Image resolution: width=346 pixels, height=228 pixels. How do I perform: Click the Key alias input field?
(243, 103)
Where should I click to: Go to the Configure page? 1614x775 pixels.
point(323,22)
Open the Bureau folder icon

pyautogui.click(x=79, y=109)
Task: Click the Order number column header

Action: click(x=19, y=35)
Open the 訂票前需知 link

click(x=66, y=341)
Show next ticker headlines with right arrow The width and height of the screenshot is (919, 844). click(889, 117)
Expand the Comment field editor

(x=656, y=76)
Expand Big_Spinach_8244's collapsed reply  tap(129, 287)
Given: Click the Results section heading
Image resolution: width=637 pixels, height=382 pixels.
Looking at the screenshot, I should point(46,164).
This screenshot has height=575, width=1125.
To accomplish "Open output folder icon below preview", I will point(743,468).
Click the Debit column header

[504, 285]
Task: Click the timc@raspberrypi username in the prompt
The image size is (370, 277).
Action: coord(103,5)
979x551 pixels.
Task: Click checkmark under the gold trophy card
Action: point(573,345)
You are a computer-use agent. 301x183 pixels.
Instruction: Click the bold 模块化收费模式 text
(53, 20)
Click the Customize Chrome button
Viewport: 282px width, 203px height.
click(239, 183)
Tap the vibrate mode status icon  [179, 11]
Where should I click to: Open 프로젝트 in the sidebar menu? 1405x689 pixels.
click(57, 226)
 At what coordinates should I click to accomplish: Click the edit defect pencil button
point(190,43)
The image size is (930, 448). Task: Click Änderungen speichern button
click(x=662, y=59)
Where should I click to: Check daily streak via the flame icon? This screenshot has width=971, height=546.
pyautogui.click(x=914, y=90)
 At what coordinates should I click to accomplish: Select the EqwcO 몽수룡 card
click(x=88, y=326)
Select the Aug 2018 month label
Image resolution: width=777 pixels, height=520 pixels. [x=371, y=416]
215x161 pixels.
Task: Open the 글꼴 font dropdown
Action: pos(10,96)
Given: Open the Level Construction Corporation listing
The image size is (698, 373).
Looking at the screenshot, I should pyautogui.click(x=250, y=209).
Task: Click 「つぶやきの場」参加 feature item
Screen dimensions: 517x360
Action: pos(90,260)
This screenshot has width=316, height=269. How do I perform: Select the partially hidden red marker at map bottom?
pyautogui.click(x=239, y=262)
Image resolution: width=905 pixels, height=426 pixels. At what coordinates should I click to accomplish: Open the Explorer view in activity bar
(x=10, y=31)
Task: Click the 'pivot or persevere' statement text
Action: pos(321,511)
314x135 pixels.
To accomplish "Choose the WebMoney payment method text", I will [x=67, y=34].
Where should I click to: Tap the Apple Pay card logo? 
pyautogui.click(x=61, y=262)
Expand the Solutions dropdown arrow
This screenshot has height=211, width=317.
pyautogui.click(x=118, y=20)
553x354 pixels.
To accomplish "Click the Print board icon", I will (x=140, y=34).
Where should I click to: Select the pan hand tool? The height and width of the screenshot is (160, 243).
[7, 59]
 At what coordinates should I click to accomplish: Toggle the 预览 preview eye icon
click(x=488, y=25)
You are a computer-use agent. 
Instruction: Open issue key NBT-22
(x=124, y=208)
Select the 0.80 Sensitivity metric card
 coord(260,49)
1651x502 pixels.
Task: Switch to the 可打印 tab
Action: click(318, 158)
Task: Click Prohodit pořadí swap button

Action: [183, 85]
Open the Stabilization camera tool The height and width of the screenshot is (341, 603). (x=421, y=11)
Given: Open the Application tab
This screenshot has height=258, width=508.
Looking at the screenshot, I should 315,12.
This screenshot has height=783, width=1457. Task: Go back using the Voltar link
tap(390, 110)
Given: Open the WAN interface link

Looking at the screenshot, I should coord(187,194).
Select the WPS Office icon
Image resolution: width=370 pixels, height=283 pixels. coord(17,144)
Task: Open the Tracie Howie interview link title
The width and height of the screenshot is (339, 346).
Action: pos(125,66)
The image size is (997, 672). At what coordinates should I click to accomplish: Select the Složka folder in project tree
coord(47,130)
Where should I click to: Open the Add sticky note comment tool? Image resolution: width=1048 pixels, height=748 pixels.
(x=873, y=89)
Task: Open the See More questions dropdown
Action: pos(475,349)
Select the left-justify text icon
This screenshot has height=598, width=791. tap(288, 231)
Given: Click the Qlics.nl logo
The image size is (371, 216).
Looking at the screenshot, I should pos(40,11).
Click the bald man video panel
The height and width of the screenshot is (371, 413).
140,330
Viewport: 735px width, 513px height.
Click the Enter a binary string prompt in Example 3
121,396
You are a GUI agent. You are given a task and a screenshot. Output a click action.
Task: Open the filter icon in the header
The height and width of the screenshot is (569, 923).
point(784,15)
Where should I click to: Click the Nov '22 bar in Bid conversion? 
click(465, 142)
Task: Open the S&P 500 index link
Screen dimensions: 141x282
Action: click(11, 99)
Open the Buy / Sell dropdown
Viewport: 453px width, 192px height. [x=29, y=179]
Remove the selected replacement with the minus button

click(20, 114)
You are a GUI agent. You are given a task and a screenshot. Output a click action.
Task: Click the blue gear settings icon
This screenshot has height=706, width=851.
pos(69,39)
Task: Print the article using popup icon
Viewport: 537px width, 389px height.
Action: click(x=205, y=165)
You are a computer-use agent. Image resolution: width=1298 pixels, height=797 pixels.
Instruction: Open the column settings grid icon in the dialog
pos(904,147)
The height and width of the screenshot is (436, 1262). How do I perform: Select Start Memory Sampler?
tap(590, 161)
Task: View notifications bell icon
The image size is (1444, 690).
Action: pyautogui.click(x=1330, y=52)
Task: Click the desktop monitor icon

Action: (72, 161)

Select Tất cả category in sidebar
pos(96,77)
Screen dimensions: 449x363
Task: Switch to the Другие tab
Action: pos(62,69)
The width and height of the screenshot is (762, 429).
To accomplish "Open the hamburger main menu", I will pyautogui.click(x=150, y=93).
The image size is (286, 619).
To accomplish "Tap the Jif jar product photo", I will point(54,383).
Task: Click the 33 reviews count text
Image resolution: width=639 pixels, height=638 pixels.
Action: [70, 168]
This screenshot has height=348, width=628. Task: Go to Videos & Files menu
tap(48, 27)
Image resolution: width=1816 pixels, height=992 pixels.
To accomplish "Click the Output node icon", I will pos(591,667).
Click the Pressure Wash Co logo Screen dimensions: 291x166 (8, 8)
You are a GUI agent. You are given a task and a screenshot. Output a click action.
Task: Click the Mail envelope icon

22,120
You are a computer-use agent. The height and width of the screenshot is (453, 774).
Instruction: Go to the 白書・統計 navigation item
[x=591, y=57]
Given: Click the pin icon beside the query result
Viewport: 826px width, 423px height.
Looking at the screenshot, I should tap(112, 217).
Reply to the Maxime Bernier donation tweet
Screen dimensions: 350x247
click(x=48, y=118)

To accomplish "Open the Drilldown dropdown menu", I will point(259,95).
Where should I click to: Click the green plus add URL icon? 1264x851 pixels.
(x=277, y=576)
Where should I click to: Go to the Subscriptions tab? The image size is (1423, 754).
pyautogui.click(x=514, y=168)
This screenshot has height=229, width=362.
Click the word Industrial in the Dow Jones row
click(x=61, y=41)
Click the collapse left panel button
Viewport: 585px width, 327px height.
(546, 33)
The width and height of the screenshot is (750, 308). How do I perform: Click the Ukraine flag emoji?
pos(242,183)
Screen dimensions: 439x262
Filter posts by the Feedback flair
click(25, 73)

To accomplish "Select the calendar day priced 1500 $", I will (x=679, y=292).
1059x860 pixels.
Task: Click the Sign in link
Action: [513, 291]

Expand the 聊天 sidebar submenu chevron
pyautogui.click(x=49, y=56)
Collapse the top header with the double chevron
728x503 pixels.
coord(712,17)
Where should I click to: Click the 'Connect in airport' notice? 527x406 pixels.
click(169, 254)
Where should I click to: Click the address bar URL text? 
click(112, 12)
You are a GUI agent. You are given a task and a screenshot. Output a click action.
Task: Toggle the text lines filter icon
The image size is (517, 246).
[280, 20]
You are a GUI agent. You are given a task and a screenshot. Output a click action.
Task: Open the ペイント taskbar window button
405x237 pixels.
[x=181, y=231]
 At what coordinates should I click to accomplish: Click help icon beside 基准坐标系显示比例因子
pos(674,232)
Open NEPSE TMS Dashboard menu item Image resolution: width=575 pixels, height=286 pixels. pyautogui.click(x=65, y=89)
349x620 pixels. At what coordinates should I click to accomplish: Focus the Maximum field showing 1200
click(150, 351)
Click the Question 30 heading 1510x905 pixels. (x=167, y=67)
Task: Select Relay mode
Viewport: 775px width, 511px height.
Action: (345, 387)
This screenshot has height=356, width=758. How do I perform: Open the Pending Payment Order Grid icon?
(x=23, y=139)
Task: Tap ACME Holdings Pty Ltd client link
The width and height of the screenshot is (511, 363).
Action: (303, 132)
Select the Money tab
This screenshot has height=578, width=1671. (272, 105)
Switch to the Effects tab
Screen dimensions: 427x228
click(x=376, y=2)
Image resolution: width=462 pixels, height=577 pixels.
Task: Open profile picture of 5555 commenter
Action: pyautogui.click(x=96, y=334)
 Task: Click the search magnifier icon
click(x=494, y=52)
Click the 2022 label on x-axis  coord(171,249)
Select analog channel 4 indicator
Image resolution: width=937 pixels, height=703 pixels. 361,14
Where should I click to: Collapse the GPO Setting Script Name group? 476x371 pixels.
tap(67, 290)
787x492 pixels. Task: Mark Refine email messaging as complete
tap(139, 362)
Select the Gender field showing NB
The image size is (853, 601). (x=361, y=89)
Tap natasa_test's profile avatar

• Problem statement: Restate word for word the lines in the material above from the one with "Expand Big_Spinach_8244's collapsed" to the one with "This screenshot has height=575, width=1125."; both of those lines count, and nothing else does.

• Exercise result:
Expand Big_Spinach_8244's collapsed reply  tap(129, 287)
Given: Click the Results section heading
Image resolution: width=637 pixels, height=382 pixels.
Looking at the screenshot, I should point(46,164).
This screenshot has height=575, width=1125.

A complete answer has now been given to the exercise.